- _Problem details_: Starting at the line with "Atteikumi (27, 2030)" and going on through the line with "[Elderberry purple] (31, 478)", reproduce each line in the records below exactly and nothing more.

- _Dataset entries_:
===

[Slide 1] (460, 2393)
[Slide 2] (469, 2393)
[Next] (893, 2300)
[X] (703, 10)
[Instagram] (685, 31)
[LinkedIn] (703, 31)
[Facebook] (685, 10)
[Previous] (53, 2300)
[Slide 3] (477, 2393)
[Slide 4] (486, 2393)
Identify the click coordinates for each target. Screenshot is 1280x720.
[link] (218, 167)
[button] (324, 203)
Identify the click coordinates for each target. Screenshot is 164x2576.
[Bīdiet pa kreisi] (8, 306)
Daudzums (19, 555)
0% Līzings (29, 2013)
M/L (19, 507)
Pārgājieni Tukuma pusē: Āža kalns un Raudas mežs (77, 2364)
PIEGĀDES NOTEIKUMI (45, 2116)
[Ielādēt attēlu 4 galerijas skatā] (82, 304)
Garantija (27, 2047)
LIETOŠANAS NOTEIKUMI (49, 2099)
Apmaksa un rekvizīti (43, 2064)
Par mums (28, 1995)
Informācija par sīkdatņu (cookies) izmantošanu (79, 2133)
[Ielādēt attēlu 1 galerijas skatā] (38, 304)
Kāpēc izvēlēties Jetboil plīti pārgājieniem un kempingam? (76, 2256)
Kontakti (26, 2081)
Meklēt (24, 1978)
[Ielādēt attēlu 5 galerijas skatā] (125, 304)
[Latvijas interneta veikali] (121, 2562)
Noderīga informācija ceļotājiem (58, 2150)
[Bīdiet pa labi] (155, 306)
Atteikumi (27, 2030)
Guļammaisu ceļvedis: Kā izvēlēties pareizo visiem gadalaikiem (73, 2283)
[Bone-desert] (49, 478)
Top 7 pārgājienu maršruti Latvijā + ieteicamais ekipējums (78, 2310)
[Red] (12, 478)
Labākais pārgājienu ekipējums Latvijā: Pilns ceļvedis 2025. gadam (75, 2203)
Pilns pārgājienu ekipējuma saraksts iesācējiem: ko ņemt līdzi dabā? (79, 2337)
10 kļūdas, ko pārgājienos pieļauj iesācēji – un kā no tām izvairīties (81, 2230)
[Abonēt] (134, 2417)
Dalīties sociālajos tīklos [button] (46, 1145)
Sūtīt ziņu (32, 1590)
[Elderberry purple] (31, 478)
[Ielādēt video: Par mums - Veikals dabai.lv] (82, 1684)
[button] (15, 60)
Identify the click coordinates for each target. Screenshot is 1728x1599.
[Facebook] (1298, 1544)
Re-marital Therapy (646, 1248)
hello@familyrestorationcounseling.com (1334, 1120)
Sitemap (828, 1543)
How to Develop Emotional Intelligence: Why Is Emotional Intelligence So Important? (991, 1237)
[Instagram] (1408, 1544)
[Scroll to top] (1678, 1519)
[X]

===

- _Your response_:
Atteikumi (27, 2030)
Guļammaisu ceļvedis: Kā izvēlēties pareizo visiem gadalaikiem (73, 2283)
[Bone-desert] (49, 478)
Top 7 pārgājienu maršruti Latvijā + ieteicamais ekipējums (78, 2310)
[Red] (12, 478)
Labākais pārgājienu ekipējums Latvijā: Pilns ceļvedis 2025. gadam (75, 2203)
Pilns pārgājienu ekipējuma saraksts iesācējiem: ko ņemt līdzi dabā? (79, 2337)
10 kļūdas, ko pārgājienos pieļauj iesācēji – un kā no tām izvairīties (81, 2230)
[Abonēt] (134, 2417)
Dalīties sociālajos tīklos [button] (46, 1145)
Sūtīt ziņu (32, 1590)
[Elderberry purple] (31, 478)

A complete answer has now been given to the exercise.